Gandrel pisze:
Już kiedyś pisałem o Bebopie, więc się powtarzać nie będę. Zresztą avatar mówi sam za siebie. ;)
Mój awatar też chyba mówi sam za siebie ;-)
Gandrel pisze:
Serial mam z Hypera. "Knockin' on heaven's door" też udało mi się zdobyć, ale pewnie kupię sobie jeszcze DVD.
Ja mam wszystkie 26 odcinków (plus bonusowy "Session XX") ripowane z DVD - po trzy odcinki na płytę, razem 9 CD. Pełnometrażowy "Knockin' On Heaven's Door" też mam, ale niestety już gorszej jakości - muszę się rozejrzeć za dwupłytowym DVD-ripem.
Gandrel pisze:
A ja nie mam swoich ulubionych. Co kawałek to lepszy. Płyta zaczyna się od "Tank", ale po nim jest "Rush". A za nimi "Spokey Dokey" (niesamowity utwór na harmonijkę ustną i gitarę) i trochę później "Digging my potato". A gdy dołoże do tego jeszcze "Words that we couldn't say", "Go Go Cactus Man", "Ave Maria", "LIVE in Baghdad", "Rain" to się poddaję i stwierdza, że cała ścieżka dźwiękowa jest moja ulubiona. :)

Rekordy ze zbioru danych:
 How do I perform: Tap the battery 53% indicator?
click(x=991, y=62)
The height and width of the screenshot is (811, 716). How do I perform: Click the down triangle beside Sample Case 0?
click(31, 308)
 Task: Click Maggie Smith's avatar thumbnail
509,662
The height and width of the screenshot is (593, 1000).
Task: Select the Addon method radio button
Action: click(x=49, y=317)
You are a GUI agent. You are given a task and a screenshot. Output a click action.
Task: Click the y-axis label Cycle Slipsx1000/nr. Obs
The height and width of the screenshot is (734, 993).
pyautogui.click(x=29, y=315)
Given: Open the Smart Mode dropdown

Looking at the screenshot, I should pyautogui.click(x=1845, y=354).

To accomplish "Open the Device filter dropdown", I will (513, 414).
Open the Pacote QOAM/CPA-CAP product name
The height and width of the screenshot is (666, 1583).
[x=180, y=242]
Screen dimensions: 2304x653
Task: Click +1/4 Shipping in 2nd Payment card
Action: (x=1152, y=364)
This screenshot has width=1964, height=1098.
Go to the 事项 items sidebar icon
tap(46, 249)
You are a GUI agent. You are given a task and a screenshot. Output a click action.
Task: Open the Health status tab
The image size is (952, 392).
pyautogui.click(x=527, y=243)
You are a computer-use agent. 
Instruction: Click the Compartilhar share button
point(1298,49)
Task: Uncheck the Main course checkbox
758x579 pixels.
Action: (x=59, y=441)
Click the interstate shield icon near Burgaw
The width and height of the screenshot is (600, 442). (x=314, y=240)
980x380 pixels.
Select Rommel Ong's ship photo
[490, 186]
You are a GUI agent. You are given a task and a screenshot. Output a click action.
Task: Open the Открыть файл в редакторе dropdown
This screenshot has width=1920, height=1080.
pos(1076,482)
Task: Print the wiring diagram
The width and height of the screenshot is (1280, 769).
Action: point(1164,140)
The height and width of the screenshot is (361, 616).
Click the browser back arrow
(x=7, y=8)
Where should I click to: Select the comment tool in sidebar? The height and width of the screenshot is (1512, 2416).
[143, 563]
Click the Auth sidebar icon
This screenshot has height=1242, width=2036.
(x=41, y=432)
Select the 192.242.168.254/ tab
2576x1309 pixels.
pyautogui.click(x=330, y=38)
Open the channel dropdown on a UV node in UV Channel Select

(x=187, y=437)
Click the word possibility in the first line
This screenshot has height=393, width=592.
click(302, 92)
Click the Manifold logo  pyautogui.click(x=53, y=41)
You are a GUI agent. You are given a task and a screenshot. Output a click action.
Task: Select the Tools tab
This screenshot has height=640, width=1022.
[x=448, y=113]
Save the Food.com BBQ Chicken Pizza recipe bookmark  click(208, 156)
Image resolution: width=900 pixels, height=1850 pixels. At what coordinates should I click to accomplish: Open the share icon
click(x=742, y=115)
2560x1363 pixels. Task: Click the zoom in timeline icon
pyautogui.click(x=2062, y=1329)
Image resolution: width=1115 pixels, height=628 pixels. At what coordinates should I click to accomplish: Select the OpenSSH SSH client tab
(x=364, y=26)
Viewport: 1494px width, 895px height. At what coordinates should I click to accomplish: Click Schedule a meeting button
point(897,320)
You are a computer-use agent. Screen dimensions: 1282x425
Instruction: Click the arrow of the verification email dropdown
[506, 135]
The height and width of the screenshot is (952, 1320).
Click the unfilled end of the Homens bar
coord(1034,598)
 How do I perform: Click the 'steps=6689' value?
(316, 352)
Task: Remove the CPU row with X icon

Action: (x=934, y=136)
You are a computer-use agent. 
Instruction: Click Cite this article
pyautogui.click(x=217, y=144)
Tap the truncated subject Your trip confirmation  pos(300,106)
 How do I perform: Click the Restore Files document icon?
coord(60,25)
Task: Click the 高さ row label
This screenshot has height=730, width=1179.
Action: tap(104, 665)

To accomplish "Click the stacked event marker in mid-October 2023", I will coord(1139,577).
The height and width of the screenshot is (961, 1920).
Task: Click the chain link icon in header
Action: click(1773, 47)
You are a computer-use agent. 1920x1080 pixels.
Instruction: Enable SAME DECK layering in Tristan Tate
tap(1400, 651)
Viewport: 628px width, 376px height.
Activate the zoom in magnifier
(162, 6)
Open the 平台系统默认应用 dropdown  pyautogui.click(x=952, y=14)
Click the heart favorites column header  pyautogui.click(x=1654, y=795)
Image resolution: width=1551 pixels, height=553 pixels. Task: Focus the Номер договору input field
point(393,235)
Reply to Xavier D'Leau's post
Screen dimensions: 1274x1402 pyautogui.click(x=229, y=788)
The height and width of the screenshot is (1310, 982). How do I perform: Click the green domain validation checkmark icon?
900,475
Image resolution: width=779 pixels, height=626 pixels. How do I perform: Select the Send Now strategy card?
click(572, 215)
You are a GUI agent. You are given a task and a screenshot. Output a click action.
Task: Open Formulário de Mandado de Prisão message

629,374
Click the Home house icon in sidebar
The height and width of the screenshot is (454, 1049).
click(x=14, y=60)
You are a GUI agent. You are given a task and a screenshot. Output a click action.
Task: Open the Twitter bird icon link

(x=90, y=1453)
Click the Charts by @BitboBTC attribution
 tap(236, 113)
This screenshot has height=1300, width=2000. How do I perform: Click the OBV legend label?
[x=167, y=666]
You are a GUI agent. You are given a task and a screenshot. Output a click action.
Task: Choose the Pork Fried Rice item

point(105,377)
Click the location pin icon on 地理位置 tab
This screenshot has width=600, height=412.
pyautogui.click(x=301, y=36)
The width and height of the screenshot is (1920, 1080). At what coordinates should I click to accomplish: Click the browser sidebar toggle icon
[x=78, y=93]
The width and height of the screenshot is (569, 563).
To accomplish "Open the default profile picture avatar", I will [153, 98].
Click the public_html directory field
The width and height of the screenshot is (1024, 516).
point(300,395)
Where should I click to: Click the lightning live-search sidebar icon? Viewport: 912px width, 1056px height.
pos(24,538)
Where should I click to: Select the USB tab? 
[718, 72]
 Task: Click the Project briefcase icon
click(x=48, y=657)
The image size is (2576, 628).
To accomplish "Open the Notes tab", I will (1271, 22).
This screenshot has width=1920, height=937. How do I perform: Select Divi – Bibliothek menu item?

Zadania pisemne:
**A.** Przytocz ponownie fragment wpisu o serialu Bebop, który otwierają słowa zawierające "Mój awatar też", a zamykają słowa "moja ulubiona. :)", zamieniając przy tym "harmonijkę ustną" na "skrzypce".
**B.** Od jakiego utworu zaczyna się płyta omawiana we wpisie o serialu Bebop?
**C.** Kontynuuj wpis o serialu Bebop, zaczynając po jego ostatnim zdaniu.

Odpowiedzi:
**A.**
Mój awatar też chyba mówi sam za siebie ;-)
Gandrel pisze:
Serial mam z Hypera. "Knockin' on heaven's door" też udało mi się zdobyć, ale pewnie kupię sobie jeszcze DVD.
Ja mam wszystkie 26 odcinków (plus bonusowy "Session XX") ripowane z DVD - po trzy odcinki na płytę, razem 9 CD. Pełnometrażowy "Knockin' On Heaven's Door" też mam, ale niestety już gorszej jakości - muszę się rozejrzeć za dwupłytowym DVD-ripem.
Gandrel pisze:
A ja nie mam swoich ulubionych. Co kawałek to lepszy. Płyta zaczyna się od "Tank", ale po nim jest "Rush". A za nimi "Spokey Dokey" (niesamowity utwór na skrzypce i gitarę) i trochę później "Digging my potato". A gdy dołoże do tego jeszcze "Words that we couldn't say", "Go Go Cactus Man", "Ave Maria", "LIVE in Baghdad", "Rain" to się poddaję i stwierdza, że cała ścieżka dźwiękowa jest moja ulubiona. :)

**B.** Płyta zaczyna się od utworu „Tank”.

**C.**
Fakt, trzypłytowy soundtrack do Cowboya Bebopa jest kapitalny - Yoko Kanno postarała się wyjątkowo. Ja też lubię prawie wszystkie kawałki, ale najbardziej chyba "Call Me, Call Me" - idealnie pasuje do sceny pod koniec "Hard Luck Woman", gdy odchodzi Ed.
Gandrel pisze:
Czy ktoś z miłośników anime widział serial FLCL (aka FuriKuri)? Jeżeli nie to polecam. 6 odcinków, których nigdy nie zapomnicie. ;)
Cholera, naczytałem i nasłuchałem się już tyle hymnów pochwalnych na temat FLCL, że chyba muszę to w końcu jakoś zdobyć :-) Hmm, któryś ze znajomych miał chyba trzypłytowego DVD-ripa... :-)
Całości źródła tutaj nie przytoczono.